STEP 2: Help them network with others in the field.
When a health care facility or design leader leaves an organization or retires, he or she will likely take their professional network with them. As part of your succession plan, consider immersing your protégés in networking opportunities, so they too, can meet like-minded leaders that can benefit your organization and their professional growth. Trade shows, conferences, or membership group chapter meetings offer rich networking opportunities and will help keep millennials engaged and involved.

STEP 3: Invest in their training.
Millennials have a thirst for knowledge and are ambitious to climb the ladder early in their careers. In a 2011 study by PwC, “opportunity for progression” ranked highest (52 percent) among a list of employer characteristics deemed as attractive.

To retain and attract the Gen Y group, it’s critical to offer them ample training to help reach their career goals. If you’re in search of training opportunities specific to the health care field, consider the following courses and events:

STEP 4: Offer flexibility.
Flexible work styles are to millennials what flexible health care environments flexible health care environments are to the C-suite – sought-after, futuristic models that are driven by new-age technology. While baby boomers’ work styles tend to be more structured, millennials seek flexible work hours and environments.

Whether or not you are willing and able to offer flexible hours and work locations, there are some small actions you can take as a health care facility or design leader. For example, consider hosting team meetings in open or public spaces when deemed appropriate. Millennials like collaboration, so open environments (similar to the concept of flexible nurse stations) help drive the perception of flexibility.

STEP 5: Empower their creativity.
Millennials are creative by nature and like regular feedback and encouragement. The 2011 PwC study (mentioned above) found 51 percent of millennials surveyed said feedback should be given very frequently or continually.

As a heath care designer and facility leader, acknowledge the achievements of your Gen Y employees. Every bit of encouragement helps them take pride in their work and feeds their creative drive.

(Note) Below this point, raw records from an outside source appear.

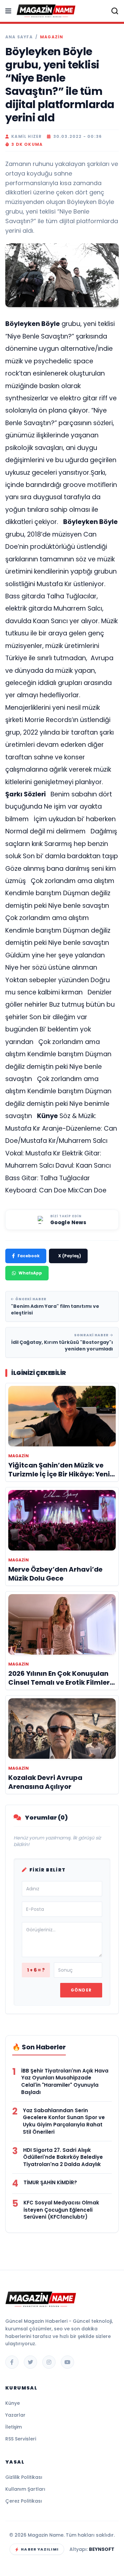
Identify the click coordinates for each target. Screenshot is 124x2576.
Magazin (51, 37)
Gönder (81, 1990)
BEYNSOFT (101, 2549)
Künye (12, 2403)
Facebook (29, 1256)
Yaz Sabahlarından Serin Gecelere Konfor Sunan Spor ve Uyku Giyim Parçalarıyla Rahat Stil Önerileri (64, 2121)
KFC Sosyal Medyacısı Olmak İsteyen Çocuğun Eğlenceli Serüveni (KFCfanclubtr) (61, 2210)
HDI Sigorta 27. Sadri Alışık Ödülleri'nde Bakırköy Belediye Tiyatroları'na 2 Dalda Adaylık (63, 2157)
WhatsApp (30, 1273)
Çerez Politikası (23, 2501)
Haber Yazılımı (39, 2549)
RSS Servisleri (20, 2438)
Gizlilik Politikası (23, 2477)
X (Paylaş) (69, 1256)
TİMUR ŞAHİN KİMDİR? (50, 2182)
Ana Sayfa (19, 37)
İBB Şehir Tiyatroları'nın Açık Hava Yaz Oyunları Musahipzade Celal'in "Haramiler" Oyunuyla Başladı (64, 2081)
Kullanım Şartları (25, 2489)
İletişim (13, 2427)
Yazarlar (15, 2415)
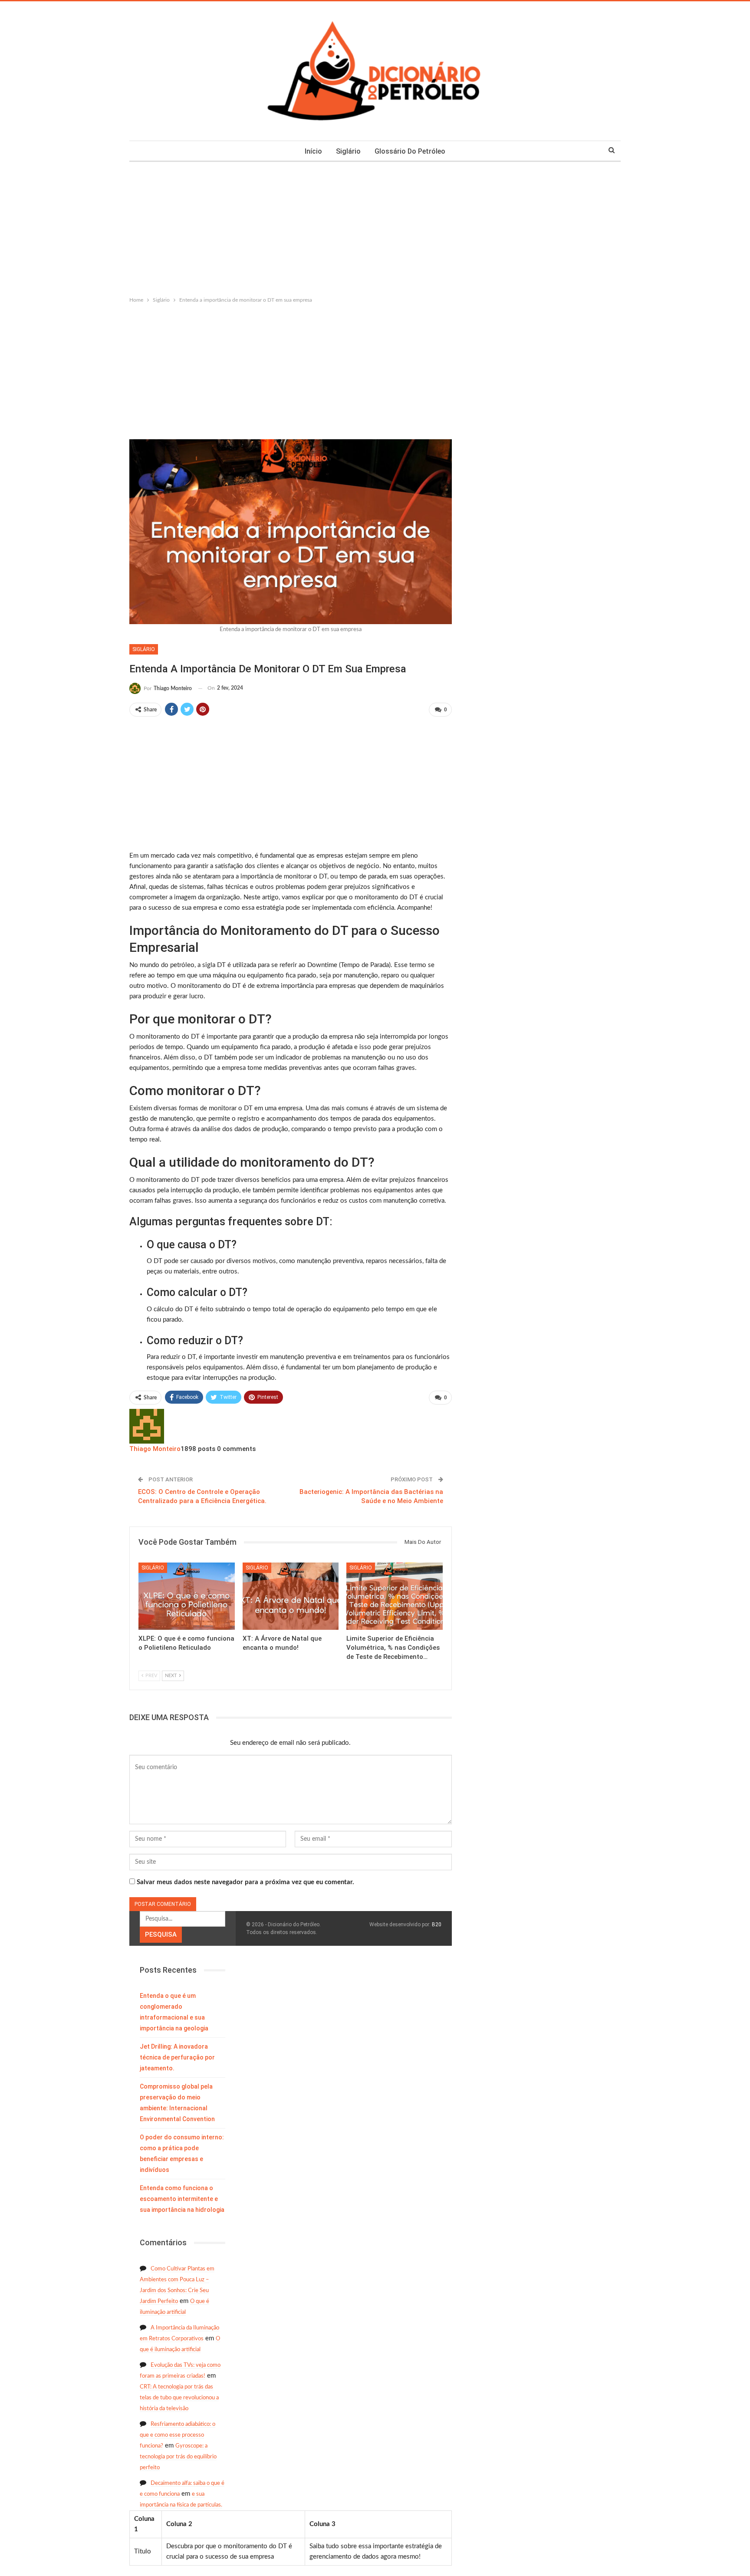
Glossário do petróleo (410, 151)
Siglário (348, 151)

One notable creative exercise available to millennials takes place at the PDC Summit – the AIA/AAH PDC Student Challenge 2017. This program strives to stimulate critical inquiry, creative ideas, and the interaction between students, faculty, and health care planning, design, and construction professionals. Over a 3-day period, students gather together to solve a health facility challenge and present their creative solutions at the end of the program. This opportunity gives millennials the chance to show their talents and receive feedback from leaders in the field. All PDC Summit attendees are welcome to attend the presentations and meet the faces of the future. All of the team’s project boards will also be on display at the Welcome Reception and in the Tech Café on the exhibit hall floor.